We’re going to start off a new year of the Language Island blog with a few useful pieces of advice for anyone considering learning a new language. These general tips are applicable regardless of the language you are learning or are planning to learn. If you’re new to the blog I’d recommend reading this entry first, then looking at the language-specific hints and tips that have been posted over the past couple of months.
Why do you want to learn a language?
Learning a new language as an adult is a serious commitment. Before you dive into a new language, consider what your motivations are and what you want your goals to be. If you plan to learn a new language for school or work-related reasons, for example, you’ll want to take the following factors into account. First, choose the language that will provide you with the greatest degree of utility. For a business professional, this could mean choosing the language that is spoken by the majority of the people you interact with overseas. It could also mean learning the language spoken by your most important clients. Second, you should prioritize learning the aspects of that language that are most relevant to professional business correspondence.

Data extract:
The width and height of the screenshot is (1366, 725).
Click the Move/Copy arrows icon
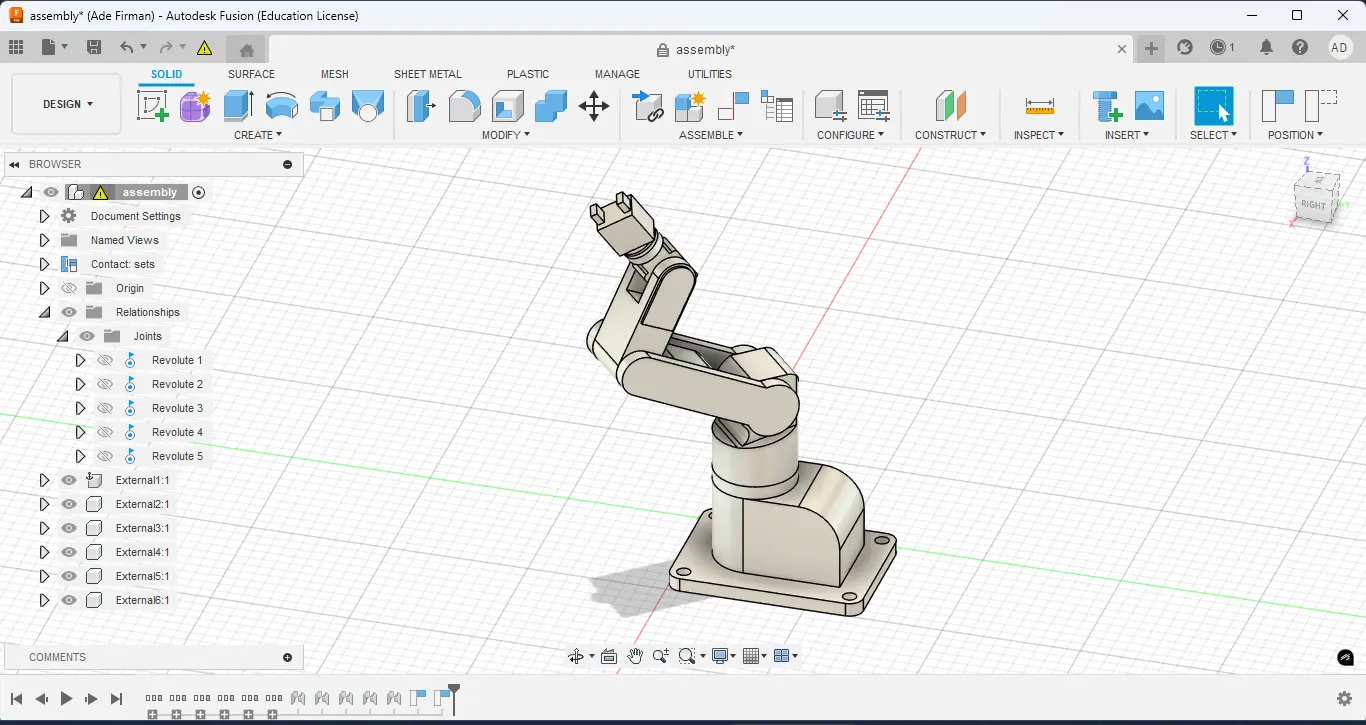click(x=594, y=106)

Activity A:
In the language-learning blog post, what is the second factor for someone learning a language for school or work-related reasons?
Activity B:
Reproduce the part of the language-learning blog post that begins at the words "We’re going to" and ends after the words "couple of months.".

Written answer A:
They should prioritize learning the aspects of that language that are most relevant to professional business correspondence.

Written answer B:
We’re going to start off a new year of the Language Island blog with a few useful pieces of advice for anyone considering learning a new language. These general tips are applicable regardless of the language you are learning or are planning to learn. If you’re new to the blog I’d recommend reading this entry first, then looking at the language-specific hints and tips that have been posted over the past couple of months.